**Available records**
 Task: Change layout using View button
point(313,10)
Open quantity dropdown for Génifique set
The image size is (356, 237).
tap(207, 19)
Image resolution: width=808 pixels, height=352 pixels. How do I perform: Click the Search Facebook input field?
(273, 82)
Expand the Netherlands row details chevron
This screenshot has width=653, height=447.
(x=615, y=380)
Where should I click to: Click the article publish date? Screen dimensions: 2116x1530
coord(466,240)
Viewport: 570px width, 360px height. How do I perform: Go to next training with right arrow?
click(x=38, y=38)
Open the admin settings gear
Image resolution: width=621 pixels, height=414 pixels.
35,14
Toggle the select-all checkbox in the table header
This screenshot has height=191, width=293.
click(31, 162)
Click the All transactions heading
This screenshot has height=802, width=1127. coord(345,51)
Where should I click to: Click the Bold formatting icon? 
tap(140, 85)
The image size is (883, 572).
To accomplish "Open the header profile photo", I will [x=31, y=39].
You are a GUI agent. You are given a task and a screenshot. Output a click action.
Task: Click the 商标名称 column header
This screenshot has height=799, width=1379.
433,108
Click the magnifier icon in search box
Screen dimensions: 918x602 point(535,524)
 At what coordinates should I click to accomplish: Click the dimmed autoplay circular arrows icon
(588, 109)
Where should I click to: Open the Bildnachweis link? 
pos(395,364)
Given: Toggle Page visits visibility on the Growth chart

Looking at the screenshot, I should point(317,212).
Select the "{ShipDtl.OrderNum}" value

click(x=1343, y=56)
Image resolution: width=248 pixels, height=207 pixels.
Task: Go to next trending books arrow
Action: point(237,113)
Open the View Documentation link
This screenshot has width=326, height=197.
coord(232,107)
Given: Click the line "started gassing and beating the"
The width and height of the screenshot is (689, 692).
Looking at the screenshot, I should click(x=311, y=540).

**Exercise objective**
Write the data out once more. Keep every word the same.

**Solution to the problem**
 Task: Change layout using View button
point(313,10)
Open quantity dropdown for Génifique set
The image size is (356, 237).
tap(207, 19)
Image resolution: width=808 pixels, height=352 pixels. How do I perform: Click the Search Facebook input field?
(273, 82)
Expand the Netherlands row details chevron
This screenshot has width=653, height=447.
(x=615, y=380)
Where should I click to: Click the article publish date? Screen dimensions: 2116x1530
coord(466,240)
Viewport: 570px width, 360px height. How do I perform: Go to next training with right arrow?
click(x=38, y=38)
Open the admin settings gear
Image resolution: width=621 pixels, height=414 pixels.
35,14
Toggle the select-all checkbox in the table header
This screenshot has height=191, width=293.
click(31, 162)
Click the All transactions heading
This screenshot has height=802, width=1127. coord(345,51)
Where should I click to: Click the Bold formatting icon? 
tap(140, 85)
The image size is (883, 572).
To accomplish "Open the header profile photo", I will [x=31, y=39].
You are a GUI agent. You are given a task and a screenshot. Output a click action.
Task: Click the 商标名称 column header
This screenshot has height=799, width=1379.
433,108
Click the magnifier icon in search box
Screen dimensions: 918x602 point(535,524)
 At what coordinates should I click to accomplish: Click the dimmed autoplay circular arrows icon
(588, 109)
Where should I click to: Open the Bildnachweis link? 
pos(395,364)
Given: Toggle Page visits visibility on the Growth chart

Looking at the screenshot, I should point(317,212).
Select the "{ShipDtl.OrderNum}" value

click(x=1343, y=56)
Image resolution: width=248 pixels, height=207 pixels.
Task: Go to next trending books arrow
Action: point(237,113)
Open the View Documentation link
This screenshot has width=326, height=197.
coord(232,107)
Given: Click the line "started gassing and beating the"
The width and height of the screenshot is (689, 692).
Looking at the screenshot, I should click(x=311, y=540).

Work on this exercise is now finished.